Published : Aug. 18, 2013 - 20:24
STERLING, Virginia (AP) ― David C. Jones, a retired Air Force general who helped set in motion a far-reaching reorganization of the U.S. military command while serving as chairman of the Joint Chiefs of Staff, has died at 92.
The general’s son, David Curtis Jones, said Wednesday that his father died Saturday at a military retirement community in Potomac Falls, Va. He had Parkinson’s disease.
David C. Jones
During the Korean War, he flew more than 300 B-29 bomber missions over North Korea and also flew aerial tankers for midair refueling. After the war, he served for two years as a top aide to Gen. Curtis LeMay, an architect of U.S. air attacks during World War II and then the commander of the Strategic Air Command.
According to the Air Force website, Jones served in Vietnam as deputy commander for operations and then as vice commander of the Seventh Air Force.

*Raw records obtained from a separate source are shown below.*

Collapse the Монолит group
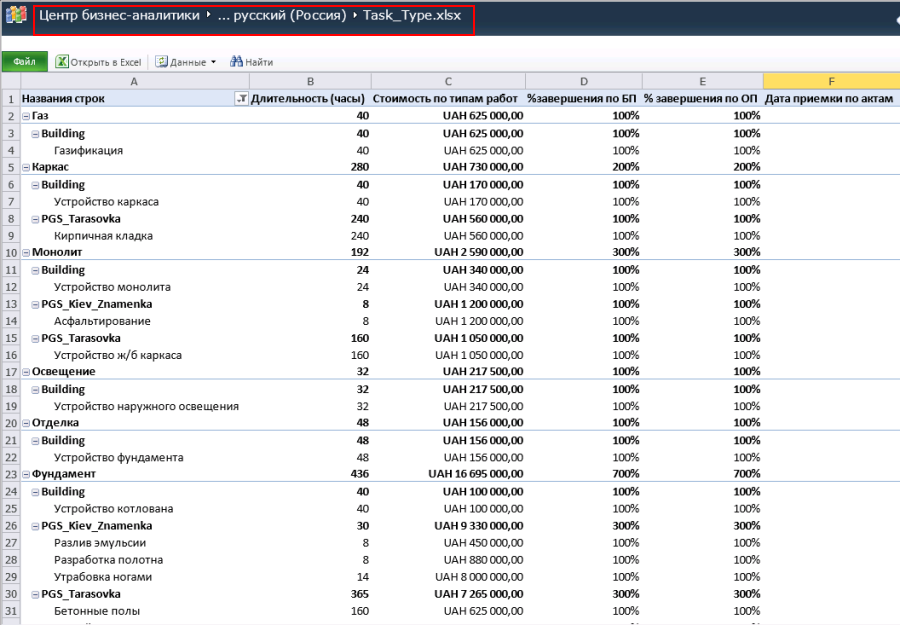The height and width of the screenshot is (625, 900). click(x=26, y=253)
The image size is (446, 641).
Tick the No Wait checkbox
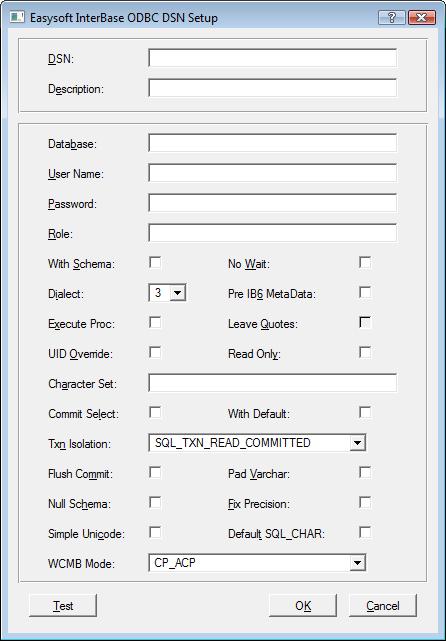point(365,262)
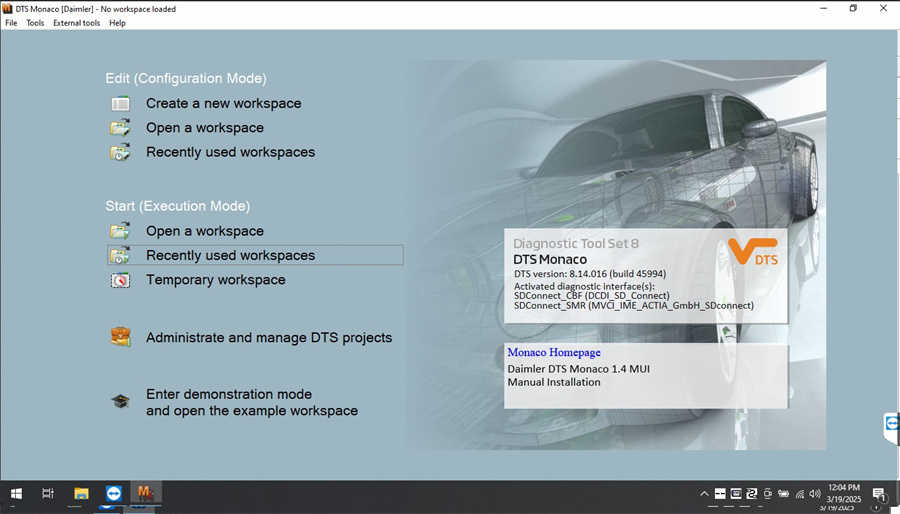Click Enter demonstration mode text
Viewport: 900px width, 514px height.
tap(229, 394)
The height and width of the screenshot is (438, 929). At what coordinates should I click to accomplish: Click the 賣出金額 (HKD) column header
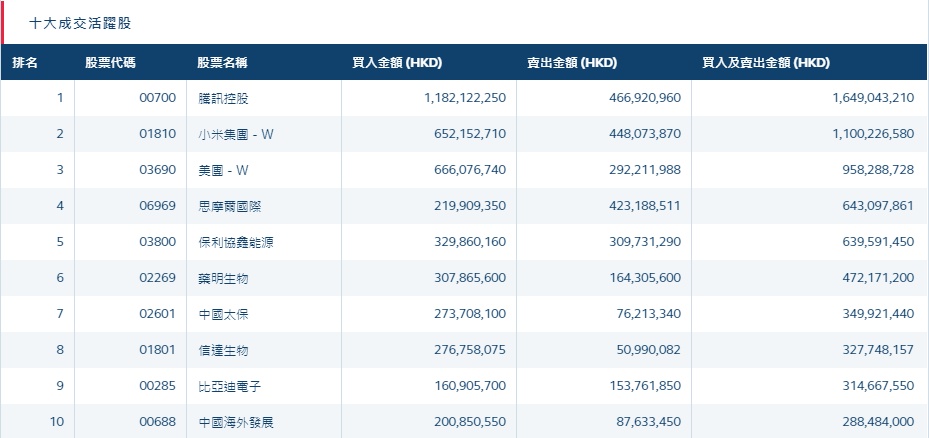pos(572,63)
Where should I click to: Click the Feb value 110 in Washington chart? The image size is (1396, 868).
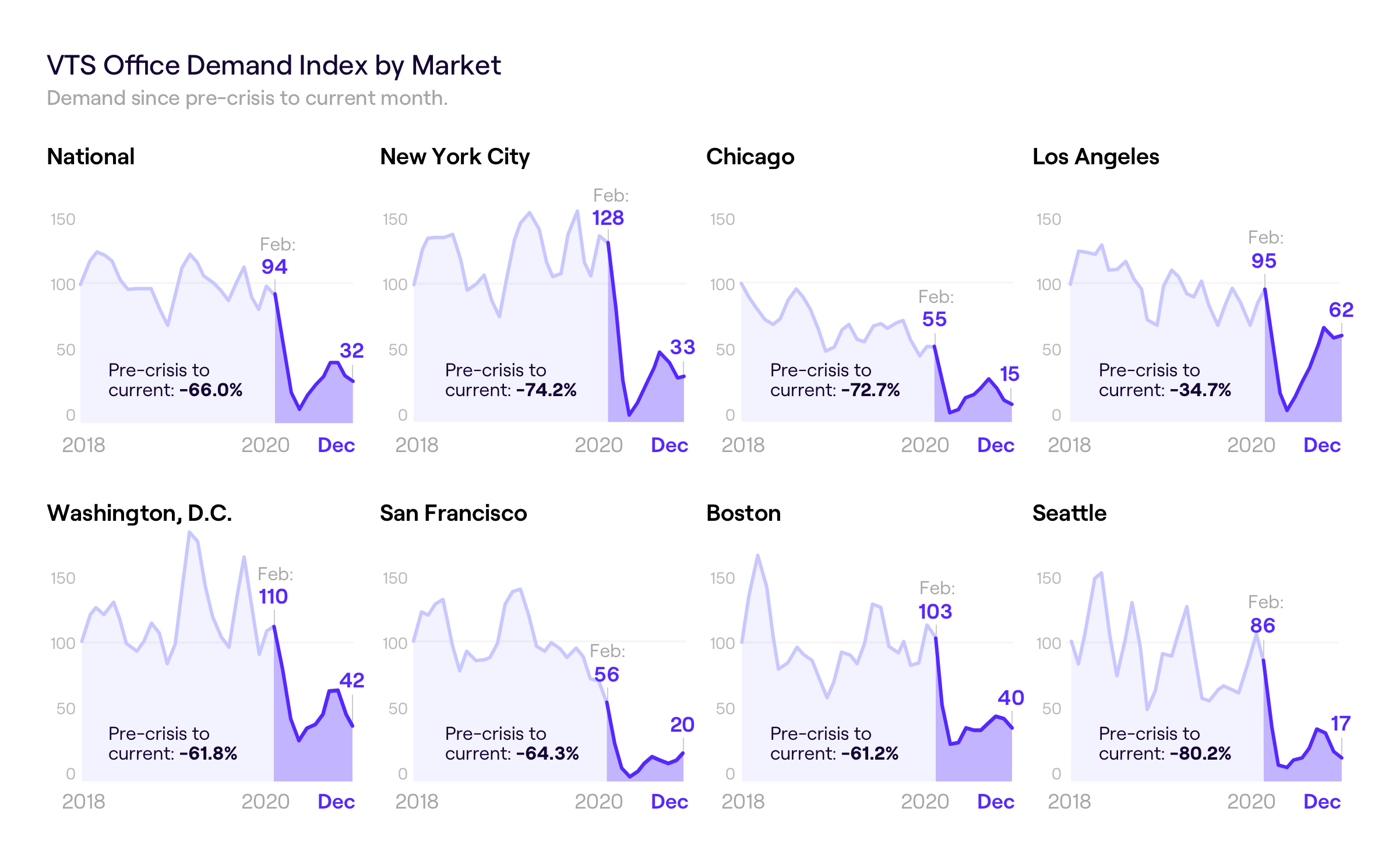273,597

He later commanded U.S. Air Forces in Europe, receiving a fourth star in 1971.
Three years later, President Richard Nixon tapped Jones to be Air Force chief of staff. He led a reorganization of the command structure.
President Jimmy Carter appointed Jones as Joint Chiefs chairman in 1978 and again in 1980.
Jones completed his second term as Joint Chiefs chairman during the Reagan administration, and retired from the military in July 1982. Jones was appointed by President Ronald Reagan to the board of the American Red Cross. He also served on the boards of General Electric and Youth Service, USA, Inc., and was on the Council on Foreign Relations.